- Provided material:
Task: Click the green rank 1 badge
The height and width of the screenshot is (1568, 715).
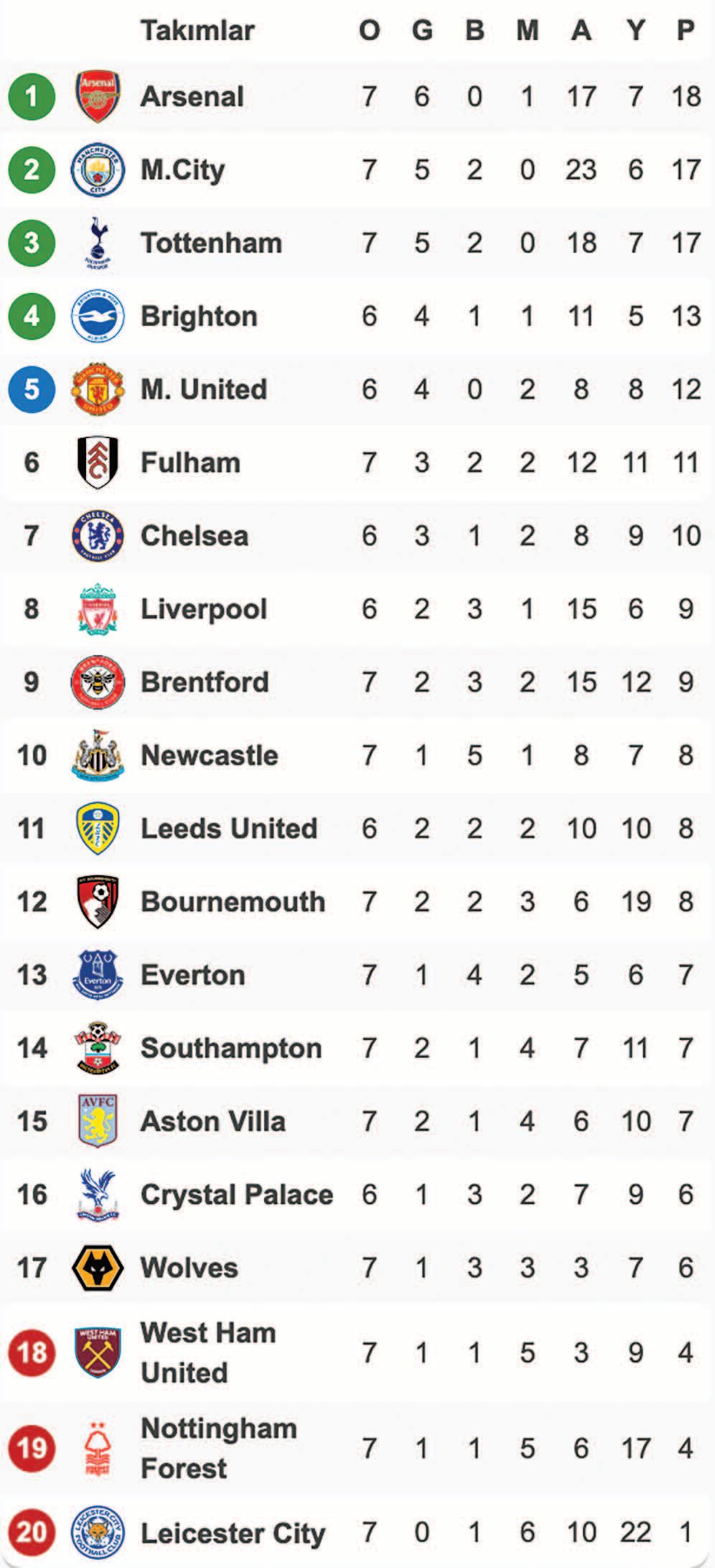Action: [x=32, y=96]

---

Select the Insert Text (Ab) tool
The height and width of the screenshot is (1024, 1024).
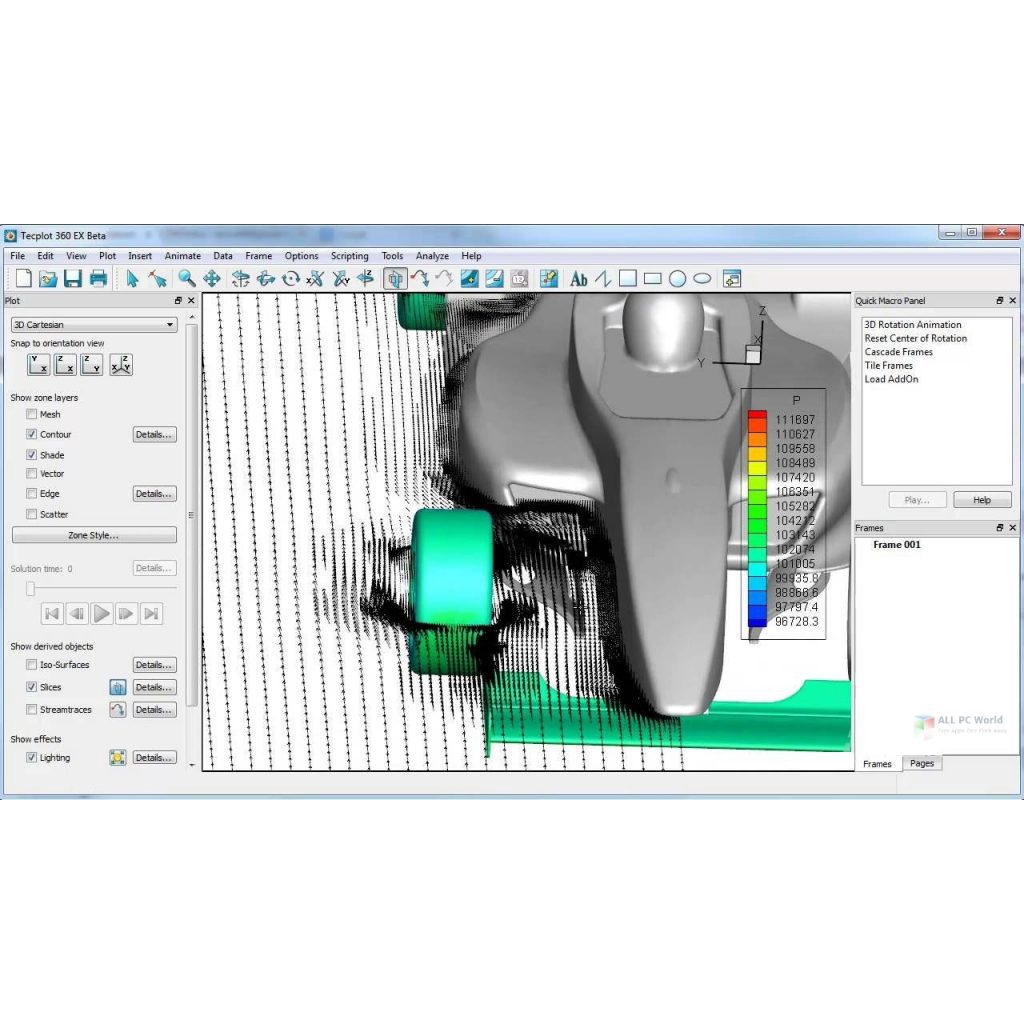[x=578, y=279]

- Work instructions: Rewrite the lines from the one containing "Select the Insert Text (Ab) tool" up to and including the one containing "[x=578, y=279]" as a Markdown table with the columns Number and Line, numbering each line and skipping blank lines. Leave the pictures out of the table.

- Expected answer:
| Number | Line |
|---|---|
| 1 | Select the Insert Text (Ab) tool |
| 2 | The height and width of the screenshot is (1024, 1024). |
| 3 | [x=578, y=279] |